The concept of the digital twin, a real-time digital model of an object or process that incorporates all available data and updates itself as new data becomes available, has proven to be an effective logistics and design problem solver in the engineering and manufacturing industries. Now, its application in medicine could help solve problems of a life-threatening nature. Indeed, within the medical sector, digital twins can provide researchers with crucial information for disease pattern detection, treatment effect simulation, and future research pathway discovery.

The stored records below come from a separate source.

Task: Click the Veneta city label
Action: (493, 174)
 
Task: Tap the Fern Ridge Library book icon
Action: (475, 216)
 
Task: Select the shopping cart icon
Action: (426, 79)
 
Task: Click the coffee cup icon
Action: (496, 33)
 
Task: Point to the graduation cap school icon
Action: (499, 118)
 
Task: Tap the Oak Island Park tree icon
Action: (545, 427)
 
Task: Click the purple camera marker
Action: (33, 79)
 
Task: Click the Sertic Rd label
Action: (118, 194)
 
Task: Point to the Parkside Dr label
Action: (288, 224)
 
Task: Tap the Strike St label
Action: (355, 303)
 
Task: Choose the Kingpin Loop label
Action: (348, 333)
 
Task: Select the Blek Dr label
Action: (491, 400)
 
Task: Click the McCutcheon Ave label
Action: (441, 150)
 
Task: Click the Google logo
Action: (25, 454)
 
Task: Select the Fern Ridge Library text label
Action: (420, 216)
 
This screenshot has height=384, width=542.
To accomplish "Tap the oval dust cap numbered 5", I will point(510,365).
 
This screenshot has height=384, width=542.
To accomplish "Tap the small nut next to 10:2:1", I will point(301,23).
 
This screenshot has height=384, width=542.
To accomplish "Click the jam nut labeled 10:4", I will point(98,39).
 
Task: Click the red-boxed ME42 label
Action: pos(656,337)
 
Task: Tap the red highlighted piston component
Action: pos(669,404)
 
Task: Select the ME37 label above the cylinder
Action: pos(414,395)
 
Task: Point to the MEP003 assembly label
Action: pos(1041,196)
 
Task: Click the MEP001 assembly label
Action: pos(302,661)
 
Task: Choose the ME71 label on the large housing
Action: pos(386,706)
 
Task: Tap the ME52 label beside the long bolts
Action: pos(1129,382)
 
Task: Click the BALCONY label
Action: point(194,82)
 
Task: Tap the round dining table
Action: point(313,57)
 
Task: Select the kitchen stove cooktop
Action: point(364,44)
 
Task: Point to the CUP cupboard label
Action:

Digital twins have heretofore been cost prohibitive in healthcare and life sciences, but the recent surge of new technologies hitting the market have lowered the barrier to entry. However, large-scale research such as this requires the mobilization of massive amounts of de-identified patient data. The onus is on researchers themselves to bolster their systems' capabilities in computation, storage, and AI as well as machine learning in order to make insights actionable— all while upholding strict data and privacy bulwarks.
Using patient-similarity comparisons via digital twins is beneficial for the identification of biological markers for disease, and treatment options for patients with similar metrics can also be compared and tested. There is no other comparably advanced analysis currently available to medical research professionals at this scale or with real-life patients. With this data-first approach and streamlining of clinical research methodology, digital twin technology will be able to make a considerable impact as it makes its way into more and more medical research pursuits.